Metro station in Toyonaka, Osaka Prefecture, Japan

Ryokuchi-kōen (緑地公園駅, Ryokuchi-kōen-eki) is a train station on the Kita-Osaka Kyuko Railway (which links directly into the Osaka Metro Midosuji Line) located in Toyonaka, Osaka, Japan. It is named after the nearby Hattori Ryokuchi Park.

==Line==
- Kita-Osaka Kyuko Railway Namboku Line (Station Number: M10)

==Layout==
- There are 2 side platforms serving a track each under the roads Shin-Midosuji.

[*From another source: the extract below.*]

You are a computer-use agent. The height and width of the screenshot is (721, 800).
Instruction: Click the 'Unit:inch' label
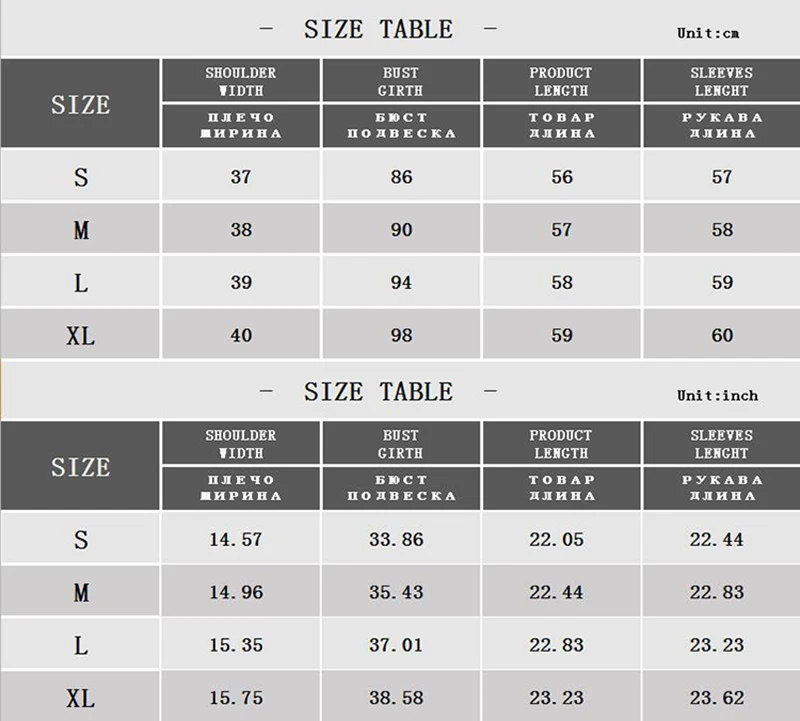point(717,395)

| 1 | ■ Namboku Line | for Esaka and (Osaka Metro Midosuji Line) Nakamozu |
| 2 | ■ Namboku Line | for Minoh-Kayano |

==Surroundings==
- Hattori Ryokuchi Park
- Toyonaka Municipal Terauchi Elementary School
- Japan National Route 423
- Hankyu Oasis
- Kita-Osaka Kyuko Railway Co., Ltd.
- Tengyu-syoten

==History==
The platforms and underground passage of this station were situated to be able to open any time when the Kitakyu Namboku Line was opened in 1970. In those days, there was no development for residence around the area of the prepared station. Due to the development, the station was opened as an infill station on March 30, 1975.